Platelet count/spleen diameter ratio as a noninvasive diagnosis test for EVs in cirrhosis,2 including HCV cirrhosis,3 has been widely used in clinical practice for many years. The usefulness of IR in cirrhosis is also not surprising, because recent studies have revealed a close relationship between IR and the progression of chronic liver disease,4 including the fibrosis progression of chronic hepatitis C.5 We tested 349 patients with cirrhosis in our center, including Child A (123 patients), Child B (112 patients), and Child C (114 patients). Compared to the study by Cammà, which reported that a low platelet count/spleen diameter ratio (95% confidence interval [CI], 0.996–0.999) and a high homeostasis model assessment of insulin resistance (HOMA-IR) score (95% CI, 1.018–1.649) could be used to predict the presence of EVs, we found a very similar result in our cohort and also confirmed it in another independent cohort. Further, we also found the HOMA-IR score has a positive correlation with a worsening of the hepatic function. The HOMA-IR score in the Child C group (5.13 ± 0.29) is significantly higher than that of the Child B group (3.39 ± 0.33, P < 0.05) and the Child A group (2.66 ± 0.15, P < 0.05). However, multivariate analysis showed that the 95% CI of the two indexes in Child A HCV cirrhosis in our cohort (Platelet count/spleen diameter ratio: 95% CI, 0.989–0.994; HOMA-IR score, 95% CI, 1.125–1.757) are somewhat different than that of the report by Cammà et al. (95% CI, 0.996–0.999 versus 95% CI, 1.018–1.649, respectively).

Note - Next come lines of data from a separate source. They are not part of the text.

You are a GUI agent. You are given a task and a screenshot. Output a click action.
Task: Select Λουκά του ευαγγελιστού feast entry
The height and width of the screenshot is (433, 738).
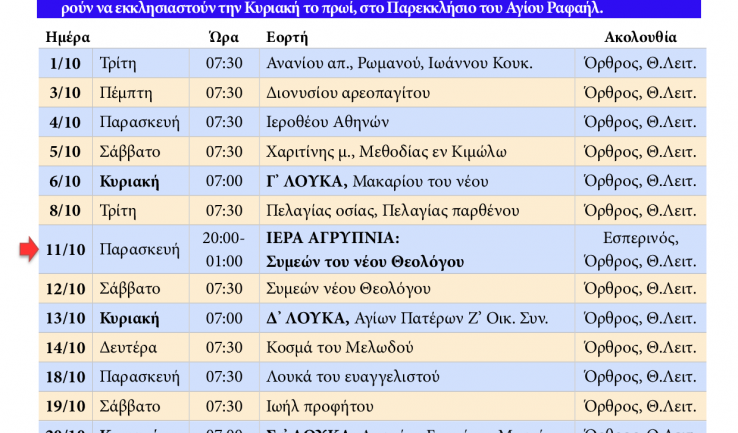(x=346, y=377)
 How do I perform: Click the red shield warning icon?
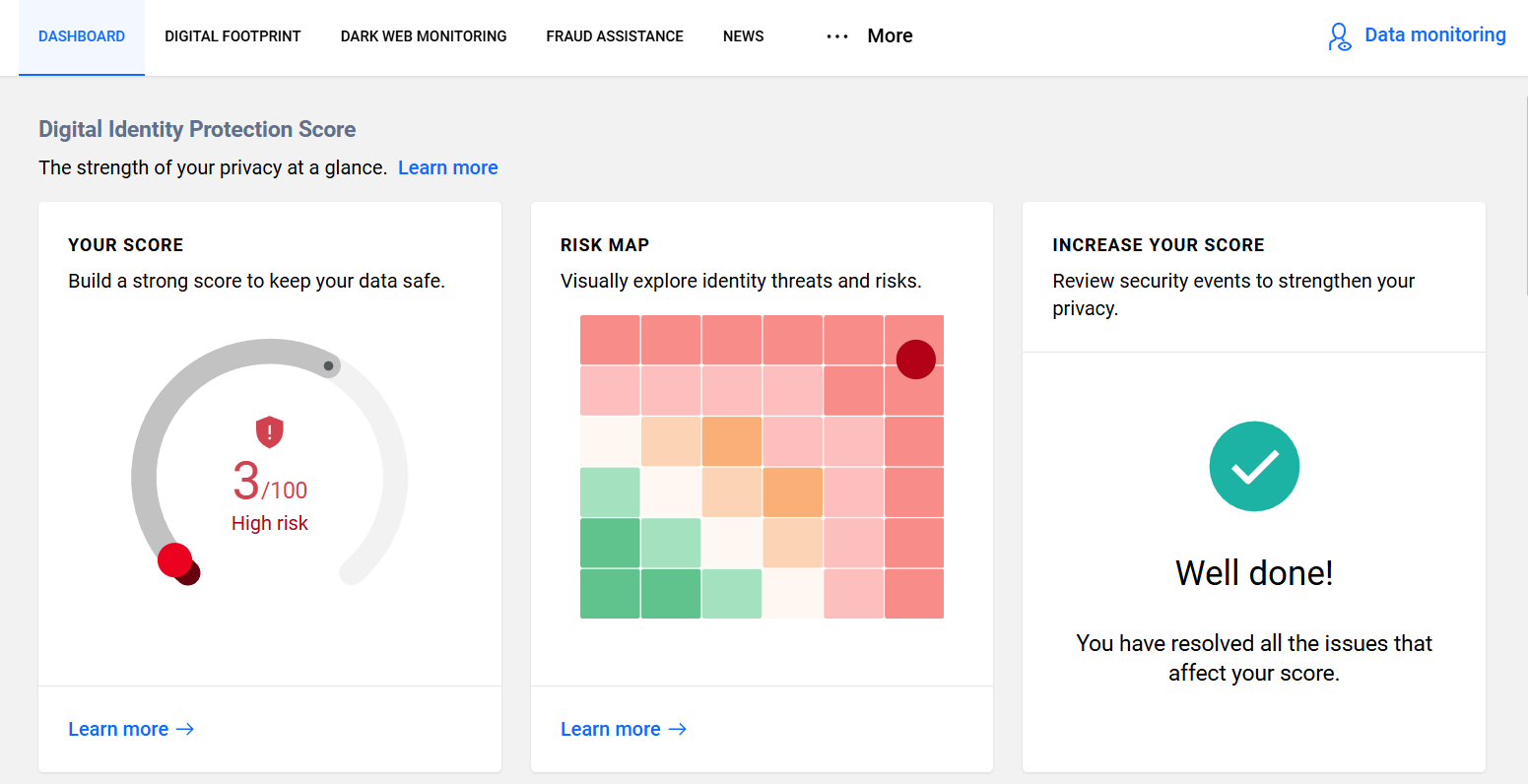(270, 431)
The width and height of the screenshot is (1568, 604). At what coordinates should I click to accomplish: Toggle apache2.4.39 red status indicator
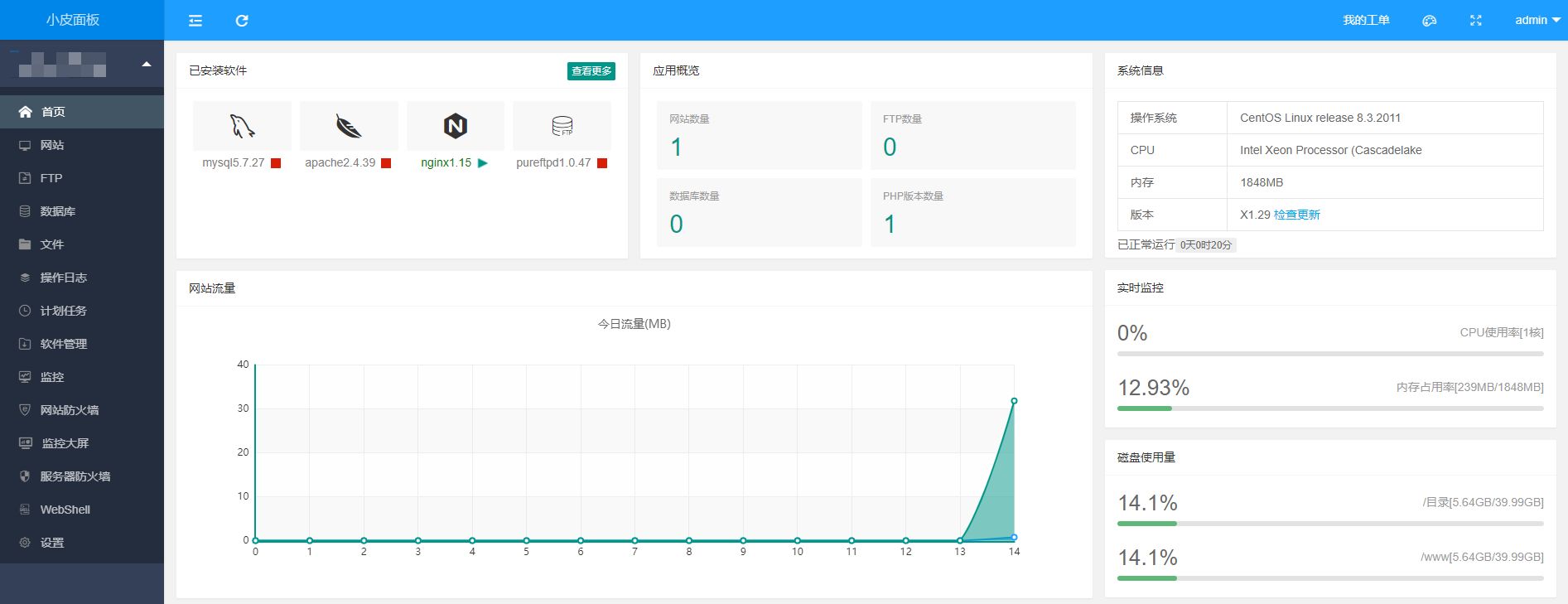[386, 163]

In summary, our data highlight three points. First, we show that the IR combined with platelet count/spleen diameter ratio could be used as useful markers to predict EVs in cirrhosis, partially concurring with the findings from the study by Cammà et al. Second, compared with the study by Cammà et al., we show the differential 95% CI of IR and platelet count/spleen diameter ratio in the Chinese population. Differences in results between the two studies are likely to derive from ethnic/geographical variations. Third, considering that the reference intervals of the two indexes may be affected by other factors such as age, sex, and ethnicity, further studies on large, multicenter cohorts are needed to search the appropriate reference intervals in differential ethnic/geographical groups.